Temple et univers profane
(Alpina 4/2015)
Entre le Temple et le monde profane, les dissonances
sont parfois grandes. Et douloureuses. Chaque frère a
ressenti, à un moment ou à un autre, à quel point il
peut être difficile de concilier les exigences de la vie
familiale, professionnelle et sociale avec les
obligations maçonniques. Que ce soit par manque de temps
ou par paresse, nombreux sont ceux qui ne respectent pas
la promesse faite lors de leur réception dans l’Ordre :
ne pas rester absent des réunions de la Loge à moins de
raisons absolument majeures.
Depuis des lustres, les loges se plaignent de
l’absentéisme récurrent de leurs membres. Mais avec la
pression toujours grandissante d’un univers profane voué
au rendement et au profit, le phénomène s’est
notablement accentué. Pour y remédier, il n’est donc pas
inutile de rappeler que l’enseignement maçonnique peut
précisément permettre de trouver l’équilibre entre deux
mondes apparemment concurrents, voire antagonistes.
En effet, si l’on admet que doivent être
impérativement bannis les comportements déplorables qui
consistent à venir répéter en loge un mode d’agir basé
sur l’affairisme et le prosélytisme douteux, force est
de constater, par exemple, que le triangle « Bien penser,
bien dire, bien faire » trouve sa pleine efficacité
précisément hors du Temple, là où il est demandé au
franc-maçon de faire la preuve par l’acte de ce qu’il a
appris à la lumière de l’Equerre et du Compas.

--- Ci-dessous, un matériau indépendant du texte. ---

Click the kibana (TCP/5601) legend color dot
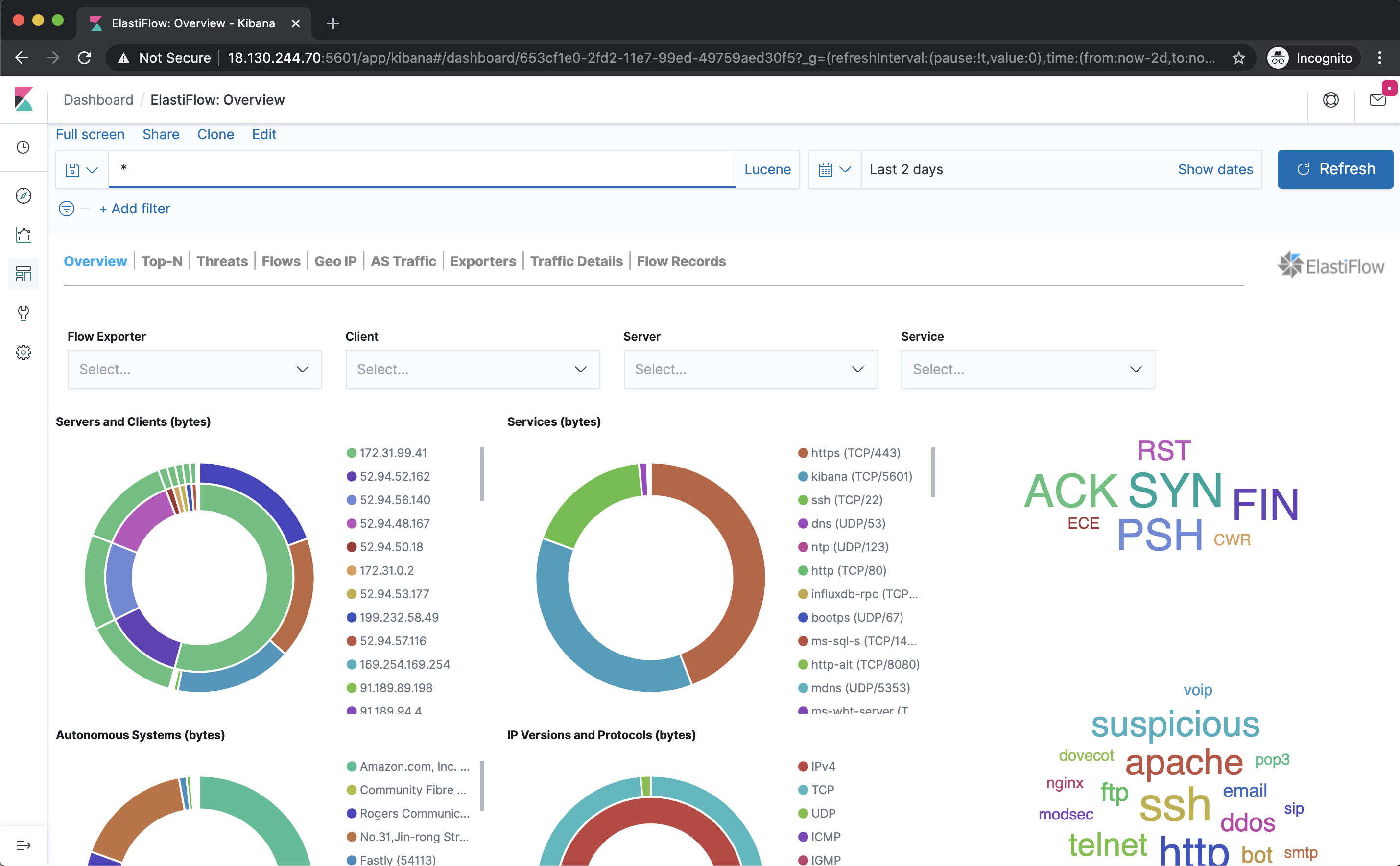Viewport: 1400px width, 866px height. pos(803,476)
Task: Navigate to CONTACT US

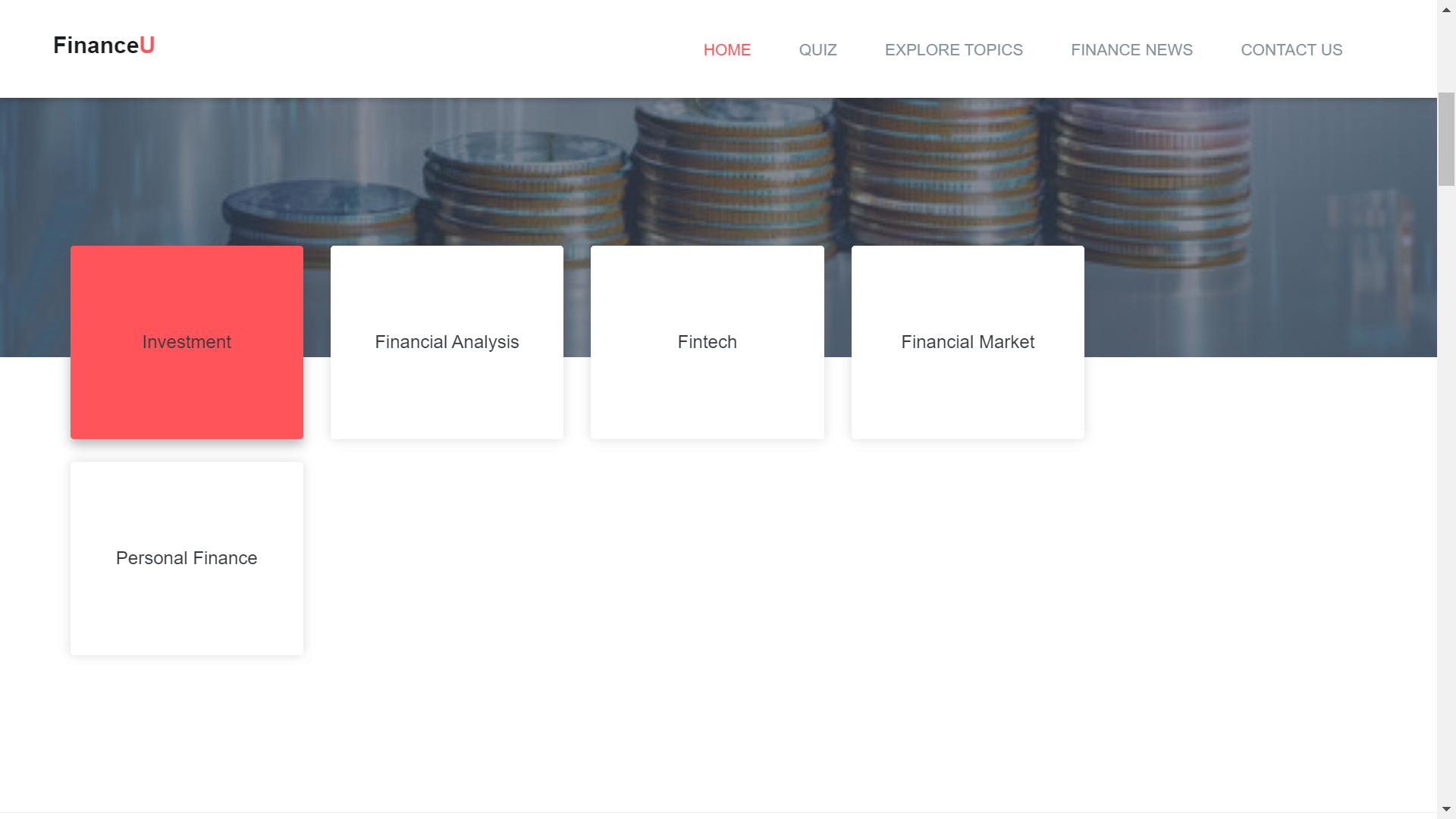Action: pyautogui.click(x=1291, y=50)
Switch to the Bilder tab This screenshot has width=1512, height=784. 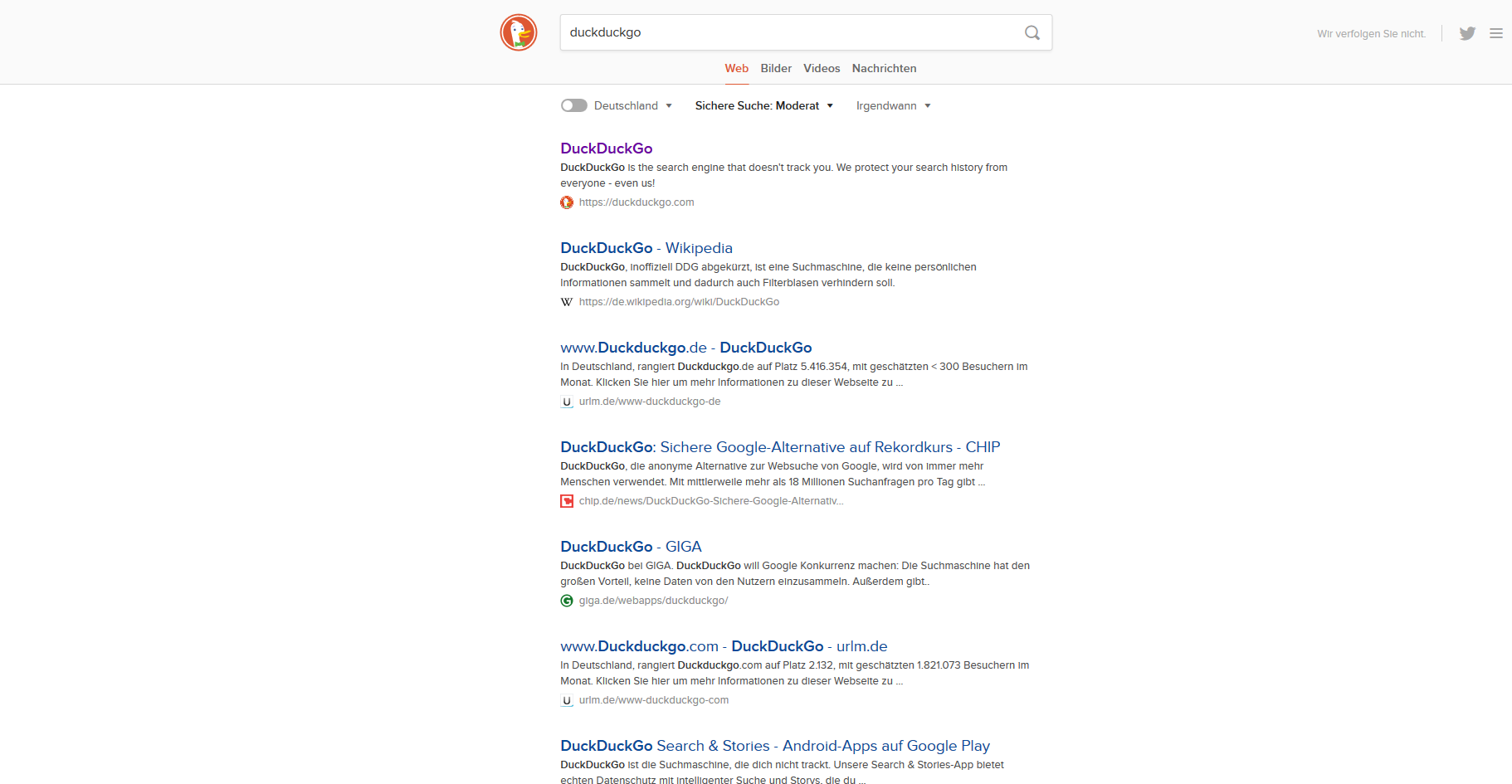point(775,68)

Comme le
montre le nourrissant dossier préparé par Thomas Müller,
Jacques Tornay et Daniele Bui, c’est bien en surmontant
les blocages et les conflits, et par une approche
dialectique, que le vrai frère peut donner la pleine
expression de ce qu’il est : un être illuminé, fort de
son perfectionnement moral, et voué au bien commun.